-- PROBLEM REQUIREMENTS --
Excluding pictures, retype exactly the lines from the one with "The height and" through the end of the records that follow.

-- DATA TO PROCESS --
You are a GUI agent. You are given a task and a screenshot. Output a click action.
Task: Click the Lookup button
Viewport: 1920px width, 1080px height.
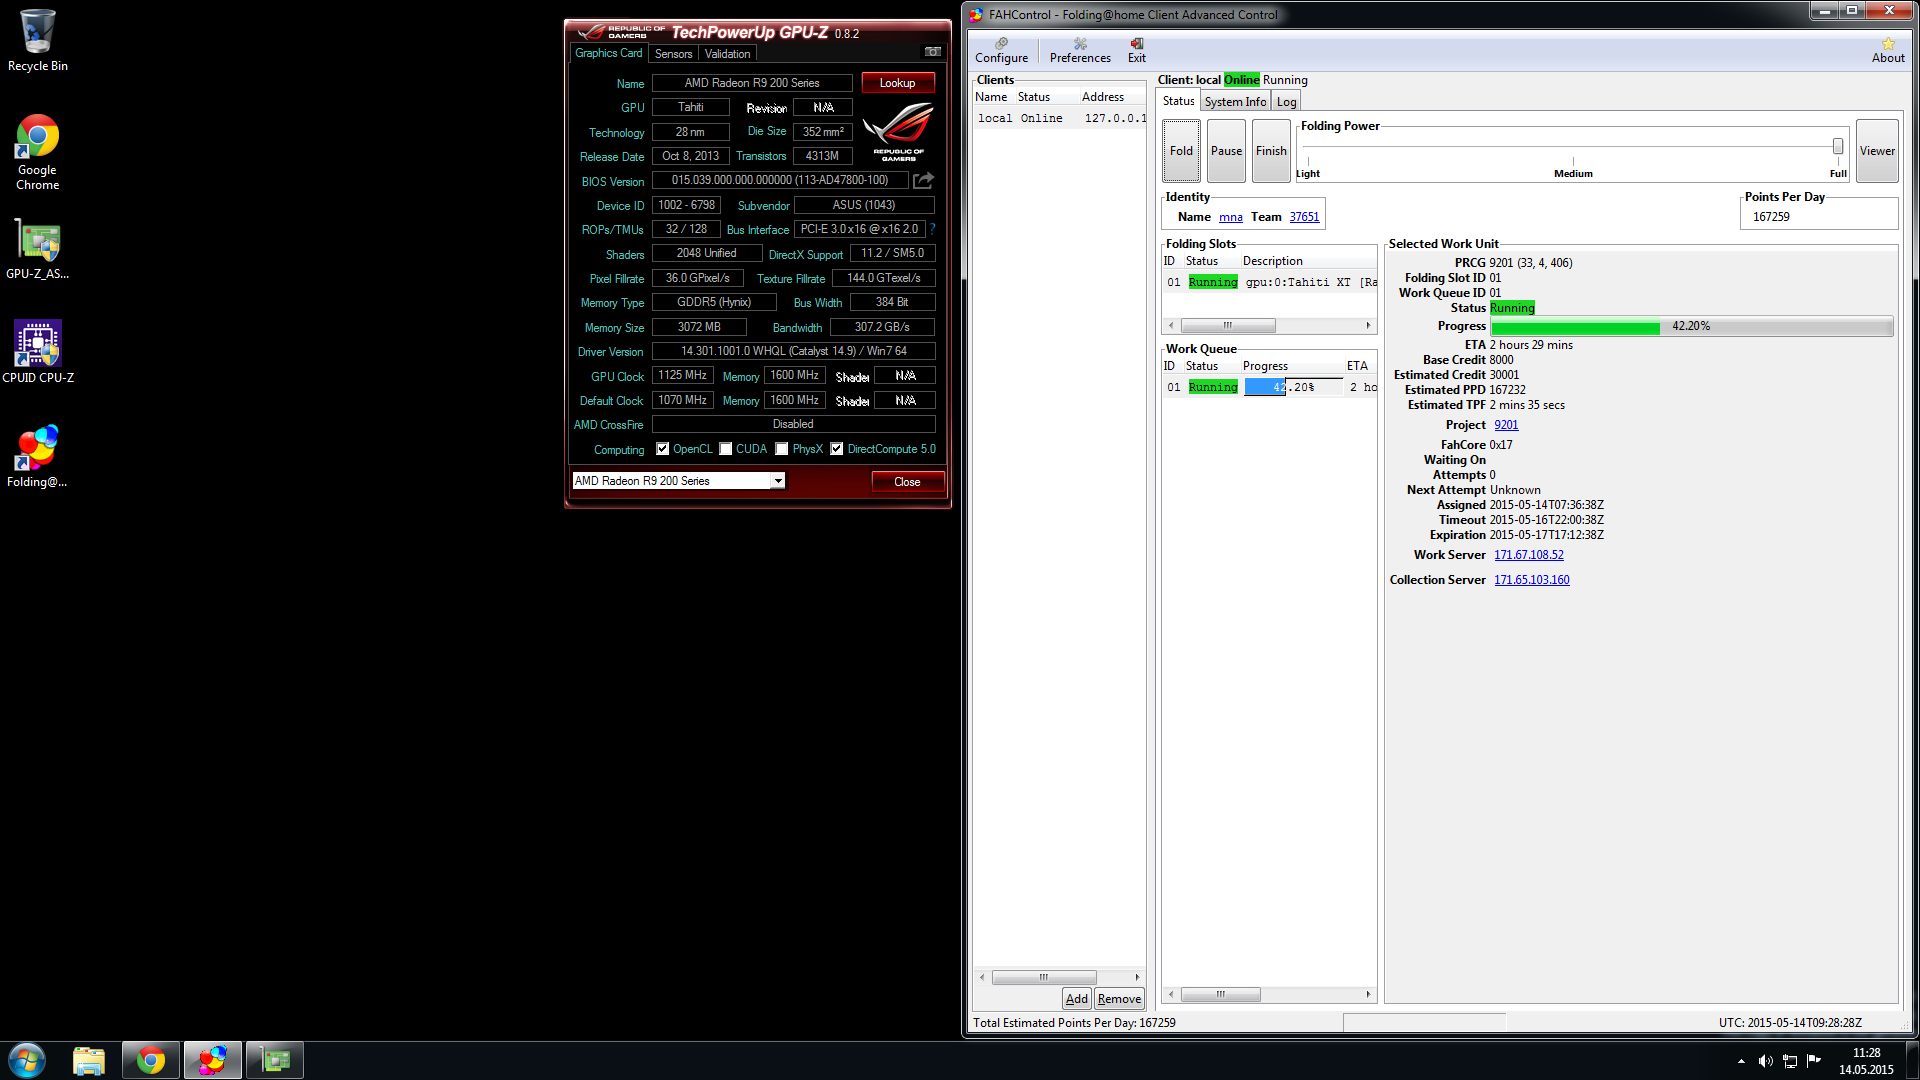click(897, 83)
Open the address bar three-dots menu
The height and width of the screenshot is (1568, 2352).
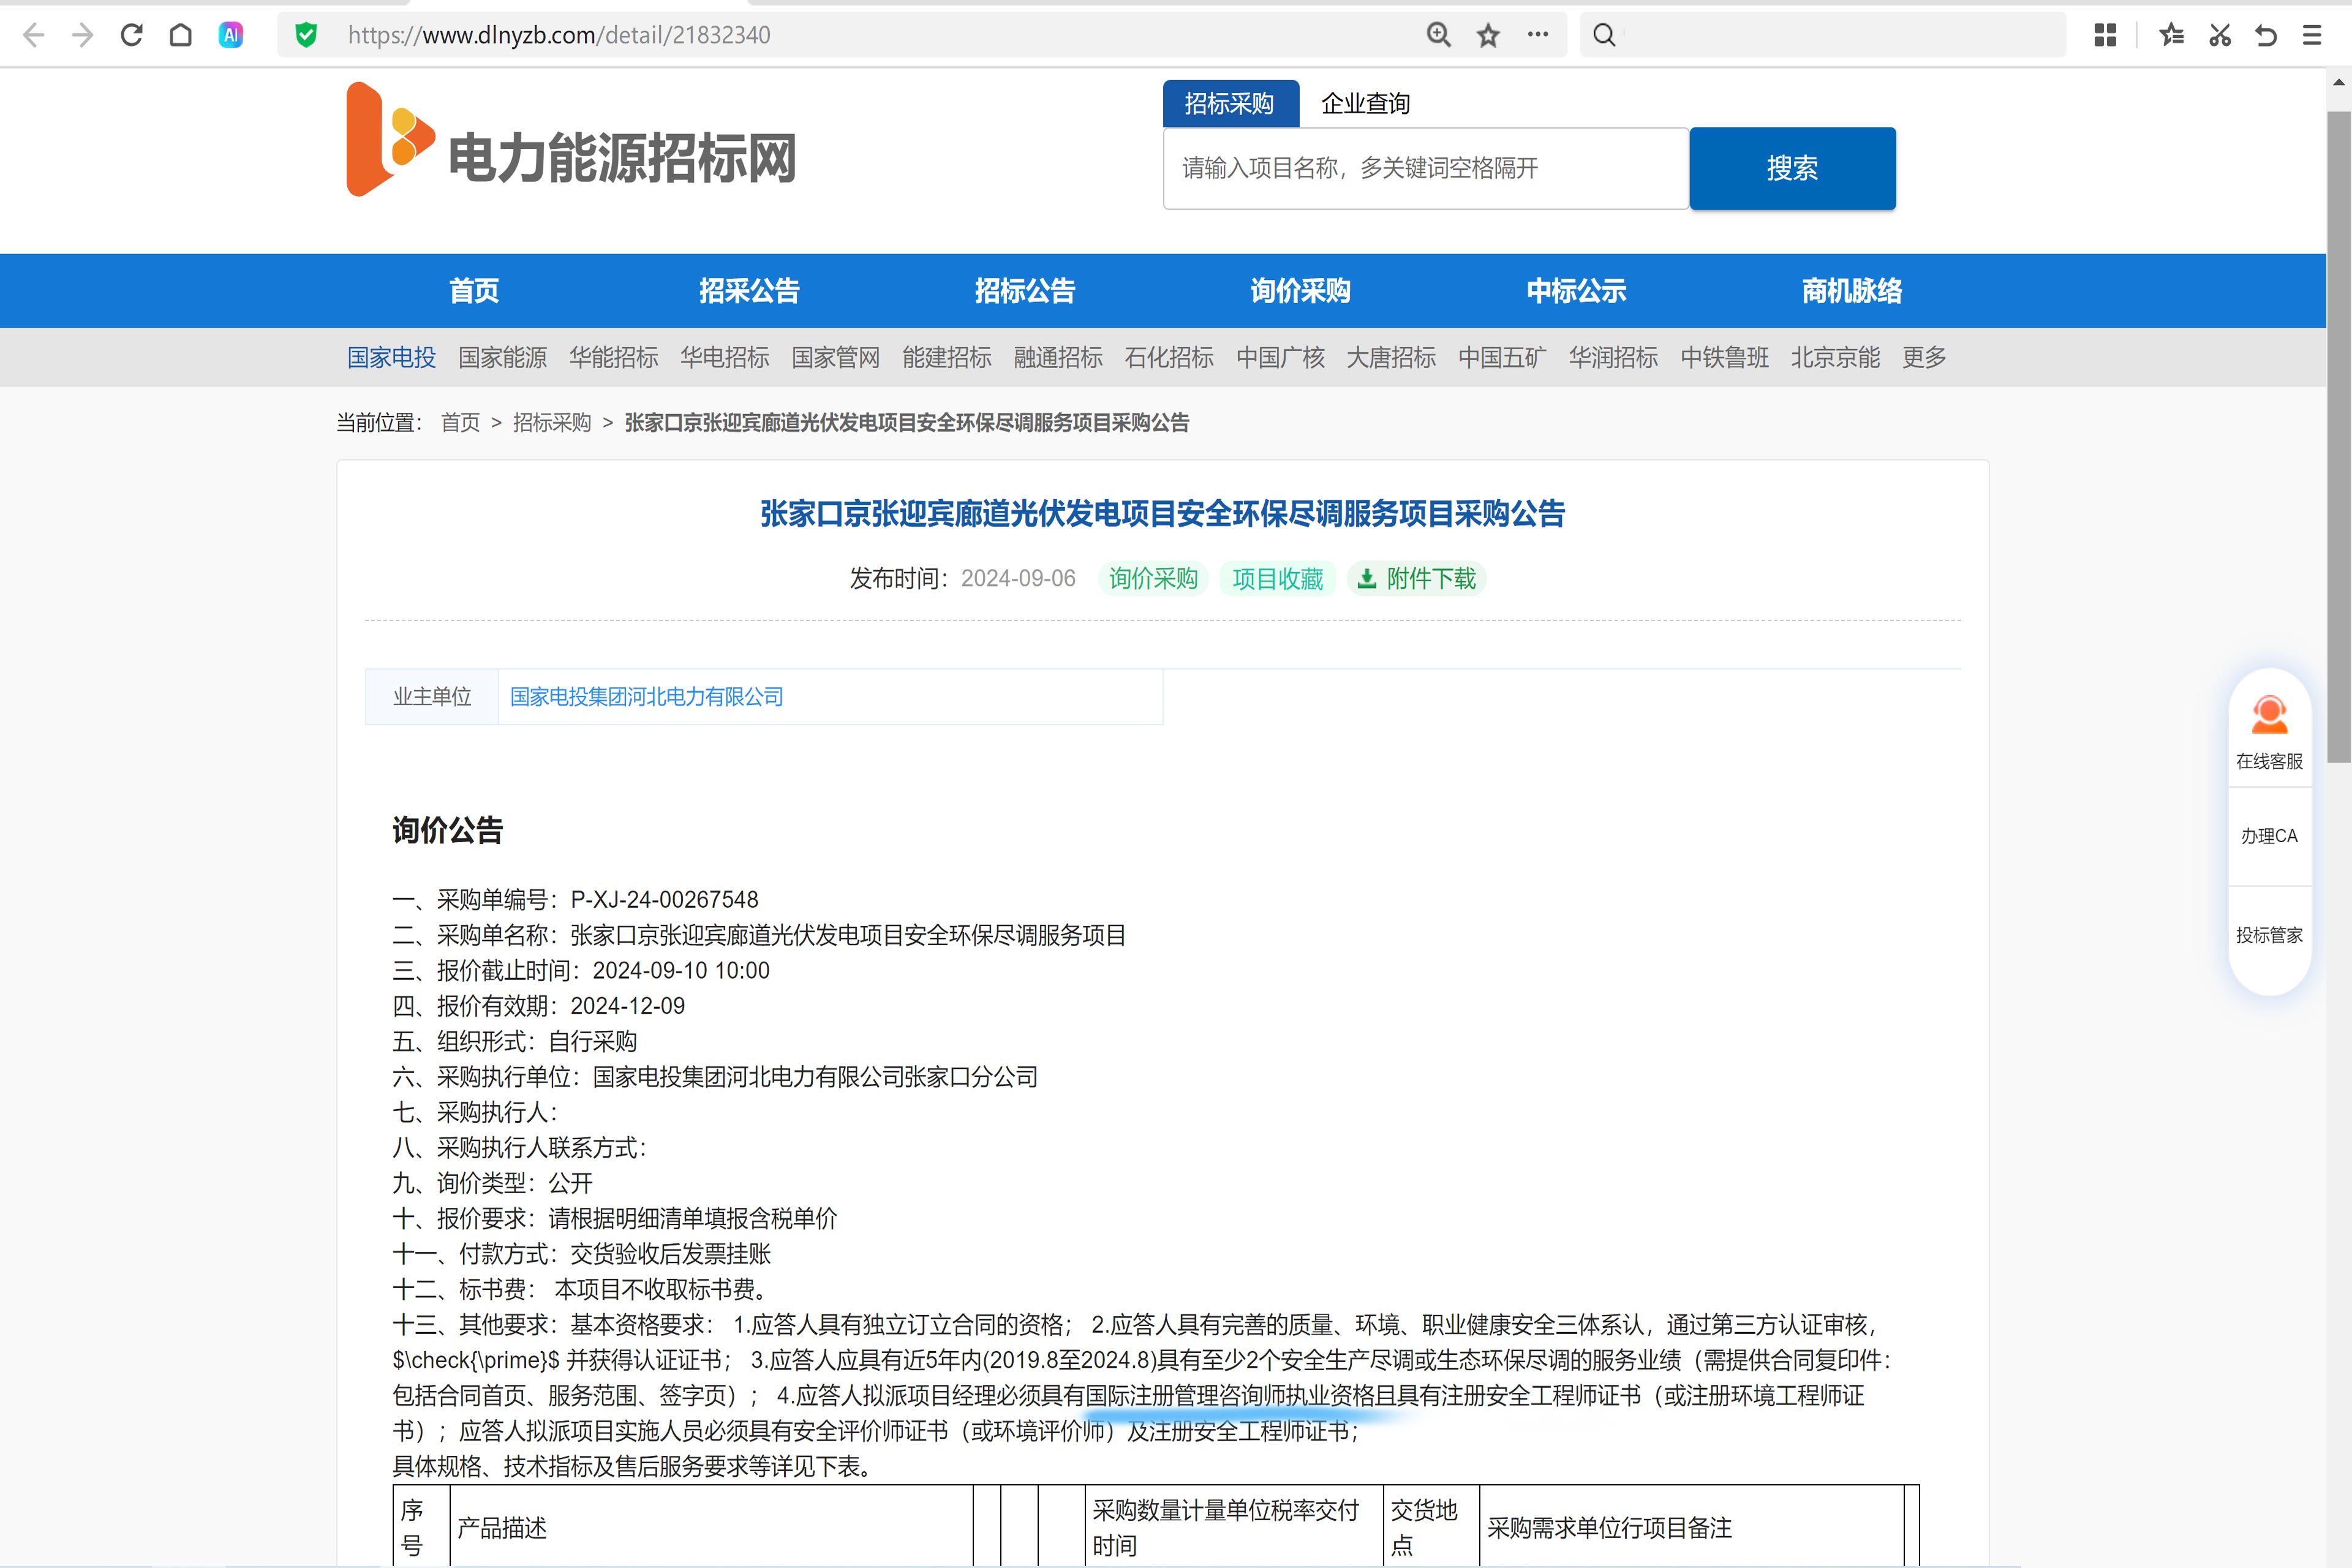point(1538,35)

-- SOLUTION --
The height and width of the screenshot is (1568, 2352).
point(1538,35)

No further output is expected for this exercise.